I decided to take some new photos for an internal website in the office. Compare and contrast how I looked like in 2003 (left) as compared to 2008 (right). If you're reading this on LiveJournal, you may need to come hither to Vox.

Office photo, 2003Office photo, 2008

Creativity hangover

I'm bored with everything right now.

I'm not in the mood to work in the studio. I'm not in the mood to write reviews or post blog entries. I'm not in the mood to shoot videos. I'm not in the mood to write creatively. I'm not in the mood to watch TV or movies. I'm certainly not in the mood to build web sites.

If I try to engage in something, I get fatigued mentally. I just don't want to do anything.

And I finally figured out why — it's a creative hangover. I jumped head long into a whole bunch of endeavors this summer, from releasing a CD to shooting music videos. I even self-published a novel. I had the sense I was really pushing myself, but I didn't really realize till now just how much creative fuel I've exhausted.

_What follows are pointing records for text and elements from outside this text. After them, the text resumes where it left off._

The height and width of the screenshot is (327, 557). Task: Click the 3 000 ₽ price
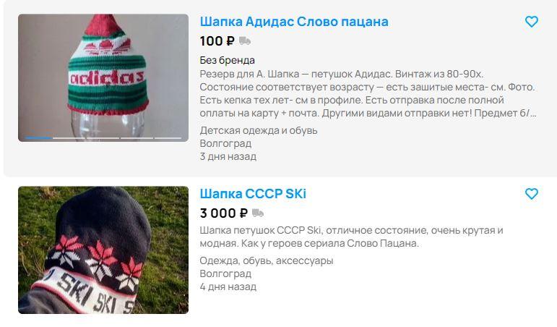coord(223,213)
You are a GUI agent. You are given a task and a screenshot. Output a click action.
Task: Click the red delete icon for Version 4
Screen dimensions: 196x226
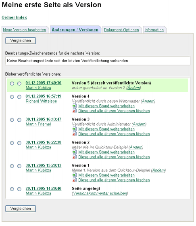click(x=74, y=111)
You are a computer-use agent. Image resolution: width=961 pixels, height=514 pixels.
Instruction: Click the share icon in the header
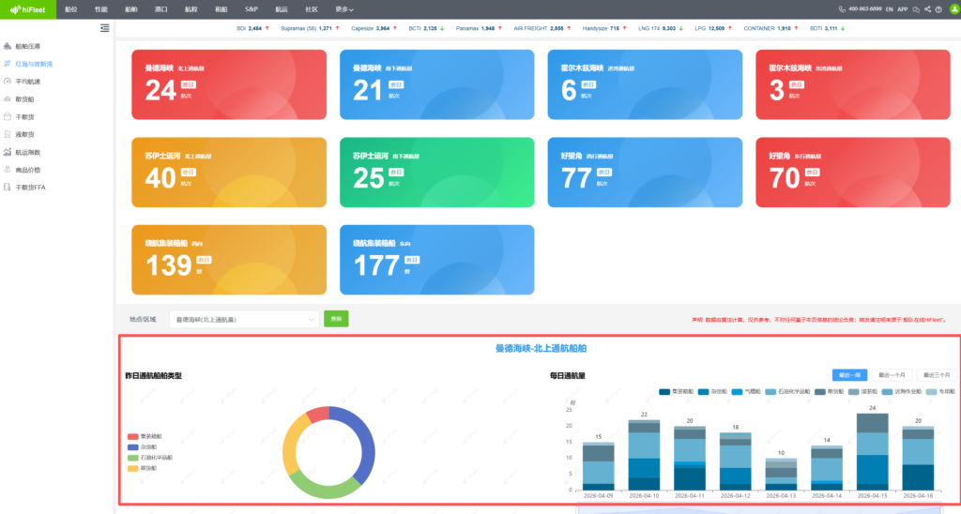click(927, 9)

Just about everything, really.

Now I'm in this curious nether state where nothing engages me. It's kind of alarming and comforting at the same time. Part of me wishes the creative juice would get replenished, but like the Central Texas weather as of late, I'm going through a drought. Guess that's what I get for not conserving.

So I pretty much sleepwalk through the work day, then veg out in front of the TV at night. I have been hanging out in gay websites more often, and a series of events in the past week resulted in my giving my phone number to a guy. I'm working out still, but even that's reached a lull — I hit a plateau in August, and I've actually been gaining weight instead of losing weight. (Could be muscle, though.)

I'm pretty much disconnected.

I'd be annoyed, but annoying is boring too.